Just as former smokers can be the loudest advocates against smoking, some past leftists have been the strongest opponents of their former allies. Mark mentioned, in his previous post, former anti-war activist David Horowitz who was on the far left of the political spectrum. Horowitz claims: “Tom Hayden and I were once comrades-in-arms in a movement to overthrow America's democratic institutions, remake its government in a Marxist image and help America's enemies defeat her sons on the field of battle.” Now he submits: “Marx was a brilliant mind and a seductive stylist, and many of his insights look reasonable enough, on paper. But the evil they have wrought, on those who fell under their practical sway, far outweighs any possible intellectual gain. It would be a healthy development for everyone, rich and poor alike, if future generations regarded Karl Marx's Manifesto in the same sinister light as Mein Kampf and other destructive products of the human soul.” The late author Hannah Arendt said, “The most radical revolutionary will become a conservative the day after the revolution.”

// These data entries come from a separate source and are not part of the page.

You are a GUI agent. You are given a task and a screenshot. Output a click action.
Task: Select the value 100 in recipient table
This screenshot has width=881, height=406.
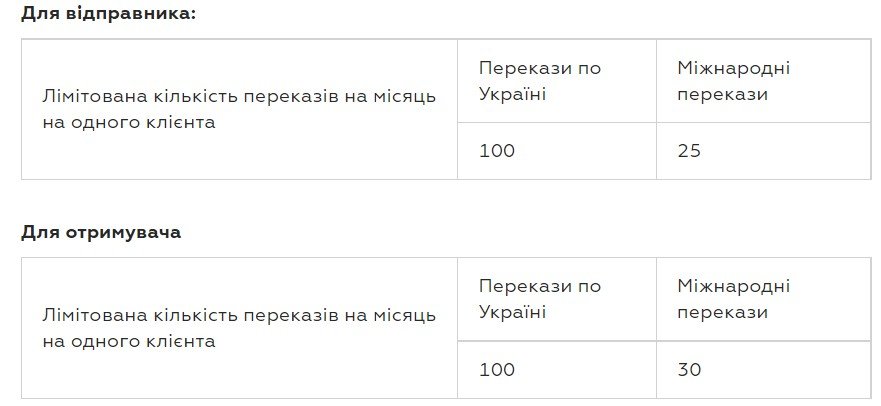click(497, 369)
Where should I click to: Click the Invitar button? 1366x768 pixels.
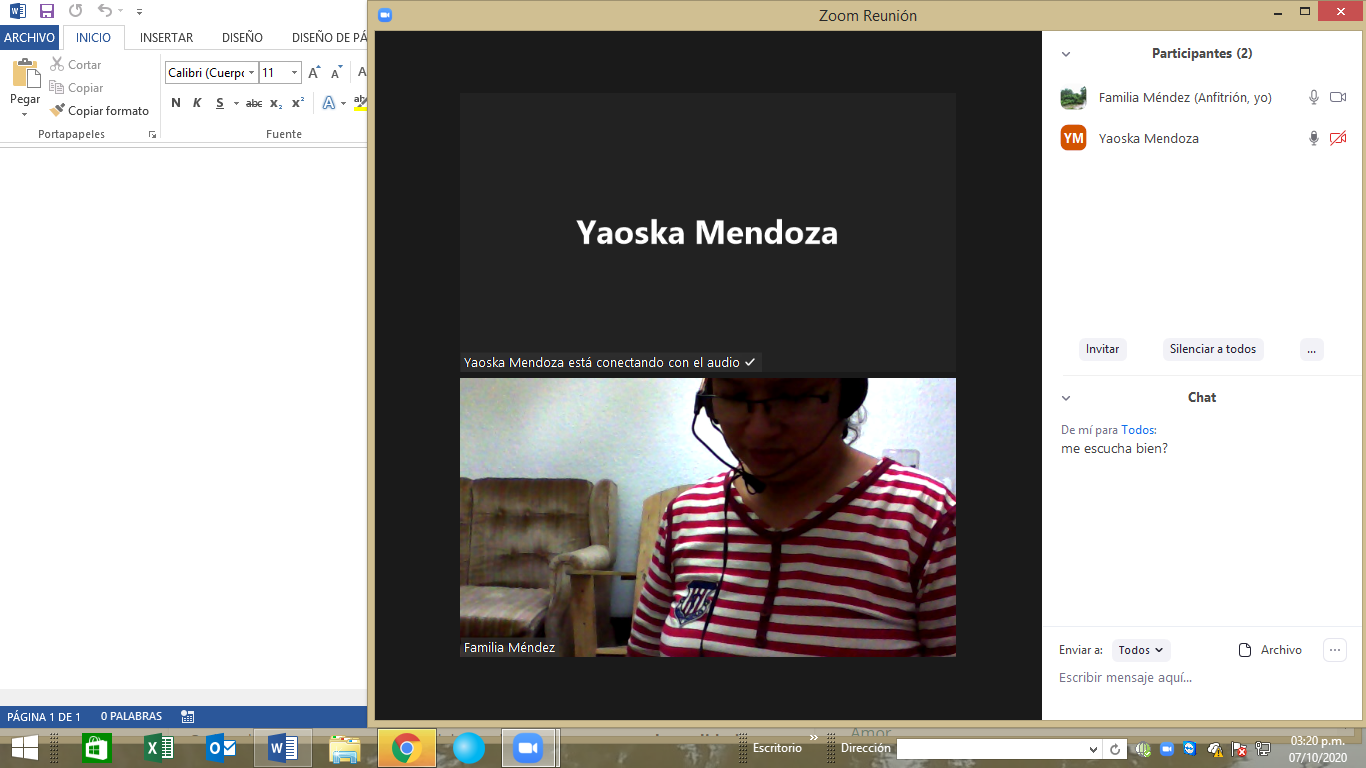coord(1102,349)
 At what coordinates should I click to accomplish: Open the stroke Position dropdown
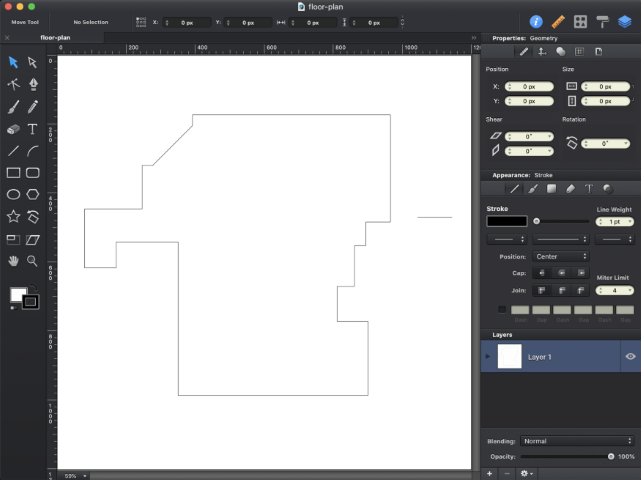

Which party really comes out on the higher scale within the evolution of ideologies when measuring its accomplishments and failures against history? Conversely, which one has chosen to resurrect defective philosophies of the past? And what does it mean when as an individual, one will usually tend to sway from left to right than right to left, but as a political party, we see sustained movement further left-ward to the point where they struggle to identify their own extreme elements?